Which open models are actually good at agentic coding?

hok@lemmy.dbzer0.com · 5 days ago

Which open models are actually good at agentic coding?

SuspciousCarrot78@lemmy.world · edit-2 1 day ago

For “fun”, I’ve been using Qwen3.6 27B, Gpt 5.4 mini and Claude to audit (one file at a time) my code. The workflow is

I flag issues
Claude writes the probe spec
Qwen Audits (OR via Roo)
GPT Audits (OR via Roo)
I review
Claude and I consolidate the bug reports
We run that past GPT in Codex
It tests / replicates it against code base
I review the output
Claude and I prioritise what needs fixing, what can be deferred and what can be ignored
I / we create the ticket with staged gates
GPT spins up a sandbox
Run gate 1
Fix bug 1
Smoke test against sandboxed
I review and discuss
Iterate
Again
Smoke test passes or we pivot to diff fix.
Once happy, back port and snap shot
Update ticket index and ticket itself with what we did, what worked, what was out of scope
Exfil new code to main, manually test again.
if all good, back up, archive (3-2-1).

Its been my experience (so far) that Qwen 3.6 27B is very capable in uncovering bugs, sometimes finding issues the others miss. Paradoxically, it’s not much cheaper to call via OR that GPT because it tends to skew verbose.

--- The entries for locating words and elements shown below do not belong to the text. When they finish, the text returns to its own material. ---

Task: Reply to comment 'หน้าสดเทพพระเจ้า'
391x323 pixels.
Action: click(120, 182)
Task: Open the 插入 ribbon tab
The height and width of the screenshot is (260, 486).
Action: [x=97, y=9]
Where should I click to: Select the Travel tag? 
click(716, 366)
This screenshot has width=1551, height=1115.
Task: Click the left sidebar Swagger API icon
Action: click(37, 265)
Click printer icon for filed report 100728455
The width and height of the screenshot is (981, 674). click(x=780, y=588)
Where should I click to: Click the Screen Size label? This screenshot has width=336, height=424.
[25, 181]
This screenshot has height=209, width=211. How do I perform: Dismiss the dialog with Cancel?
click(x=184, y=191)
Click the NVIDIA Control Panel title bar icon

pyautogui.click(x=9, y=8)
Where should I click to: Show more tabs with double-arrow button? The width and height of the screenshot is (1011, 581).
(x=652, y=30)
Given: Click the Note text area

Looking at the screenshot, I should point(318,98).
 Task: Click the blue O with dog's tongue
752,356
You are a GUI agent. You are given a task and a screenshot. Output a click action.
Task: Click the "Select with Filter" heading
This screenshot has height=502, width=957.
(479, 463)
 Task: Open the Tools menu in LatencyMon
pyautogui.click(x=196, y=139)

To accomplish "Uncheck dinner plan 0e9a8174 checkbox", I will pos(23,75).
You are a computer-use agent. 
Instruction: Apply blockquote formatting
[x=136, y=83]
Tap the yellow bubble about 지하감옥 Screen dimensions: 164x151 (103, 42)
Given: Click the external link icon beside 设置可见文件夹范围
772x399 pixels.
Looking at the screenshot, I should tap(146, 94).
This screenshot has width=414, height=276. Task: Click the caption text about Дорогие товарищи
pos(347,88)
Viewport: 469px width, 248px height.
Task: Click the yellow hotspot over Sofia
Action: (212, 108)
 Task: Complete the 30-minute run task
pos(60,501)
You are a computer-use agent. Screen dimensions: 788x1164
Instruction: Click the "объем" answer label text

I may trial the 27B as the “hands” for a run or 2 (Qwen 3.6 35B has been unreliable for me via OR) to see how it does. Tight leash.

PS: This approach may be …overkill. I’m not a great code monkey, but I’m pretty decent at engineering, QA, and project management. I’m leveraging my skills, and this flow may not suit you. So, YMMV.